連れて行った病院では、以前パルボが発生したことがあったとのことで、念の為、パルボ検査をしようということになり、10日前に行ったのと同様の簡易パルボ検査を行ったところ、、陽性反応が出てしまったのです。


当時、私は東京に出張中にスタッフから電話で報告がありました。

スタッフは、電話口でどうしていいか指示を待っています。

いつもなら、どんなことも、パッパと指示をしてしまう私ですが、流石にうろたえてしまい、3分待ってと電話を切って、1分間天を仰いだわけです。

そして、残り2分。。猛烈に頭の中をフル回転させました。

まず、パルボの子たちの隔離場所。
その後、その他のシェルターの猫たちの検査。
その後、シェルターと店舗はまったく区分けされているけれど、お世話している人間はかぶっているので100%安心できない。お店の運営をどうするか?
発表はどうするか?
運営は大丈夫か?

などなど、瞬時に頭の中はさまざまな映像で溢れていました。
これから、どうなるのか?
一匹たりとも大切な保護猫たちの命を諦めたくない。だって、私達は猫たちを救うためにこの活動をしているんだから、、パルボに負けない。そう思いながら、、
2分後に電話とスタッフLINEで怒涛のように指示をだしました。

シェルターは、保護したばかりの子を検疫をするための場です。

当時のシェルターは、大人猫はワクチンを打って2週間以上だった子たちのみ、子猫は月齢的にワクチンがうててない子がシェリーとラフロイグ以外に7匹。その母猫ともう一匹の成猫。シェリーとラフロイグと触れ合っていたエリザベスという成猫は、完全に感染しているかも、、と思いました。

まずは、パルボの検査キットがある分だけもらい、感染の可能性がある子、全頭検査。
結果は、、
簡易キット検査では、、なんと、、全頭パルボ陰性だったのです。
シェリー以外。。。シェリーの兄弟のラフロイグも簡易キットでは陰性。

一匹だけ、向かいのケージにいた子猫ベンジャミンが薄っすら陽性の線があるかないか。。。

簡易キットなので、間違いが出る場合がある。と獣医師の先生にも言われ、少しだけ希望を持っていました。もしかしたらみんな感染していないと、、

とにもかくにも、感染しているか、していないか、わからないのでは、対策のしようがないので、はっきりさせるために、全頭PCR検査をすることにしたのです。

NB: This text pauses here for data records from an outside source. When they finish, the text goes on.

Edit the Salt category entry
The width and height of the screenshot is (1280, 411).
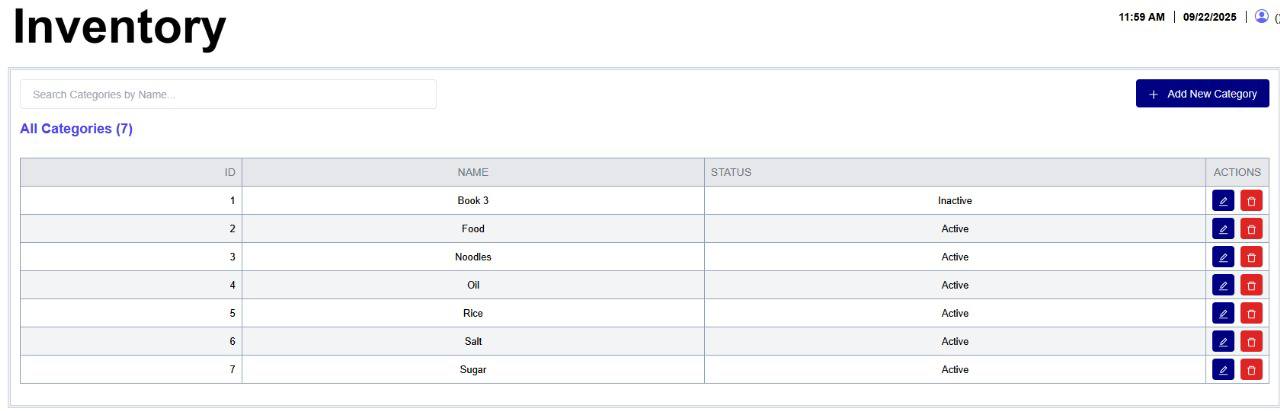click(1223, 341)
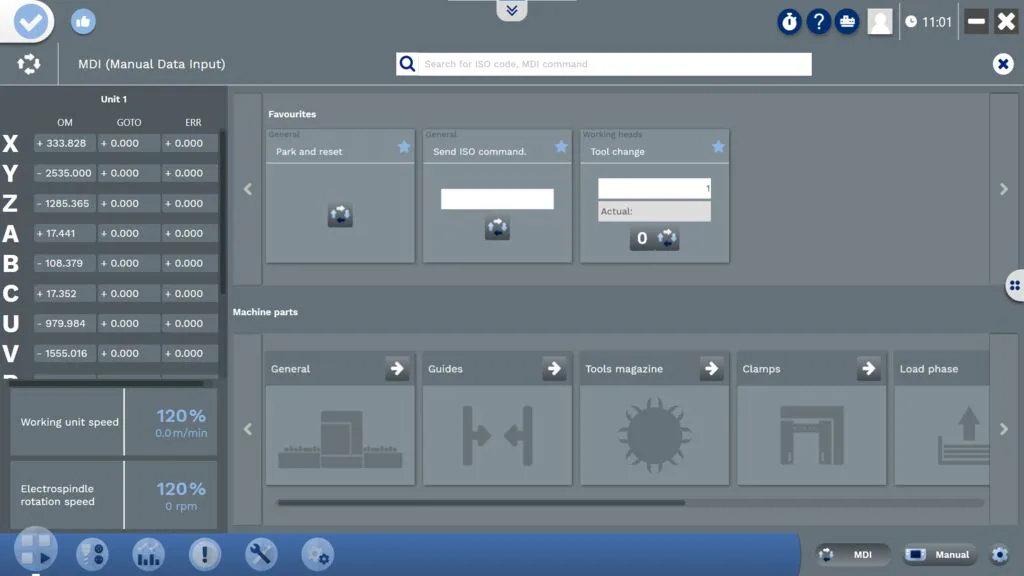
Task: Click the stopwatch timer icon
Action: (x=790, y=22)
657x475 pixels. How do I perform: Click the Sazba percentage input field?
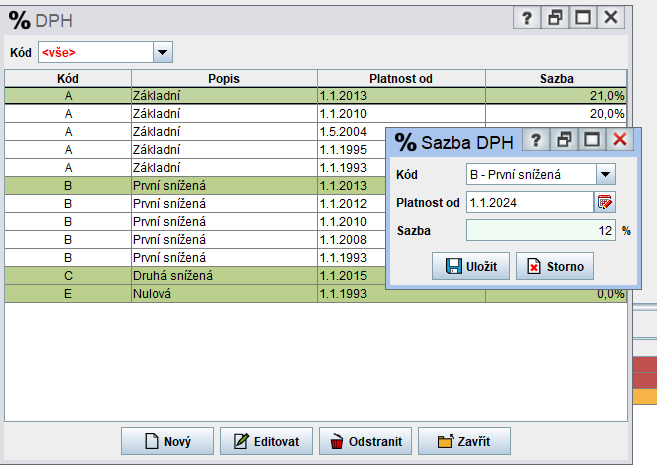coord(540,231)
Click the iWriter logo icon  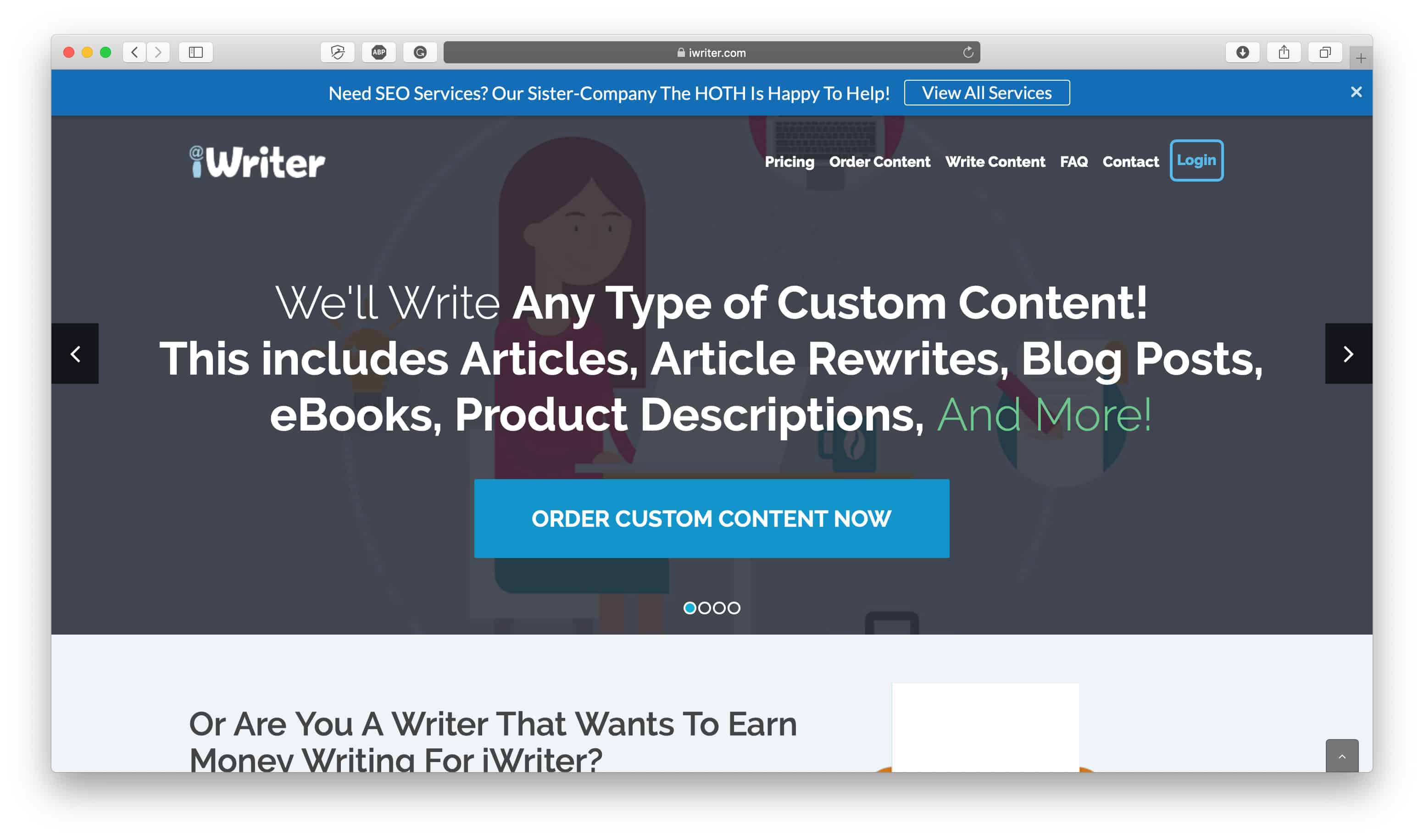tap(254, 160)
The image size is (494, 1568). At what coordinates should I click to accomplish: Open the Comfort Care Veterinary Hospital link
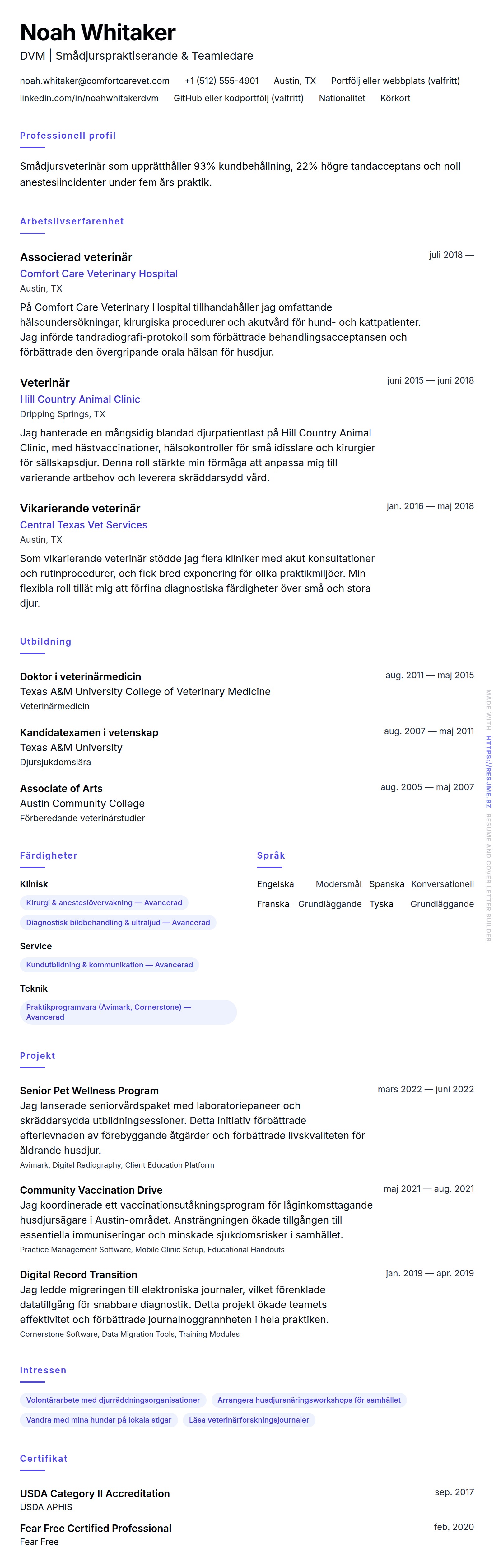click(x=99, y=274)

PCR検査は血液と便とで両方できますが、往診の先生に来ていただき、子猫全員の血液を採取して検査機関に出します。結果がでるまで4,5日かかるとのこと。

結果がでるまでの間、ひとまず、今できることを、、ということで、同じシェルター内にいたワクチンをうって簡易キットでも陰性だった大人ネコたちは、パルボの潜伏期間と言われている2週間の間、預かりさんや、別部屋を用意して全頭隔離。

保護猫カフェも結果がでるまで休業を決意

そして、パルボ発生が発覚した日が保護猫カフェの定休日の前日だったため、今後の営業についても、完全に安心してご利用いただけるようになるまで、結果がでるまでひとまず休業しようと決心しました。

まずは、猫たちの体調不良につき、お休みをいただきます。とアナウンスしました。
この時点で、本当にパルボに感染しているかどうかPCR検査の結果まちだったためです。
そして、検査をした子猫たちはすこぶる元気。食欲も旺盛。下痢もなし。きっと簡易キットの間違いなんだろうな、、とスタッフと一緒に話していました。

ただし、初期医療がとても大切だということだったので、最初にパルボ陽性と判断されたシェリーとその兄弟のラフロイグこの時点からすぐに治療を開始しました。治療の内容は 

インターフェロン 0.1ml/kg 
エンロフロキサシン 0.1ml/kg
セレニア 0.1ml/kg
レバギニン 0.2cc
ソルラクト 20ml  点滴

うっすら陽性の線がでたベンジャミン一には、点滴のみ行いました。

パルボが判明した翌日から、シェルターは完全にレッドゾーン。シェルターと保護猫カフェの行き来を禁止しました。

スタッフは防護服に着替え、バイオウィルというパルボウィルスに有効な消毒液を使い、完全な衛生管理を行い始めました。

そして、毎日往診に来ていただき注射・点滴を継続しました。

4日後、、結果がLINEで報告されました。

PCR検査した子、全員 陽性・・・・

この時、人生で初めて血の気が引くという経験をした気がします。
本当に、貧血になりそうな感じ・・・・

3回くらい、LINEを見直しちゃいました。嘘でしょ?って。

もう、こんなに元気なのに、この子たち、死んじゃうの??って。。

慌てふためいた私ではありましたが、、、3分後に、くよくよしててもしょうがない、絶対にこの子達を守り抜くと決意をします。

そうです。だいたい3分間あれば、人間は、前に進むために我に帰ることができるのです。悩んでも仕方ない。前にすすむ方法を考えるのだ。

こうして、私達のパルボとの戦いが始まったのです。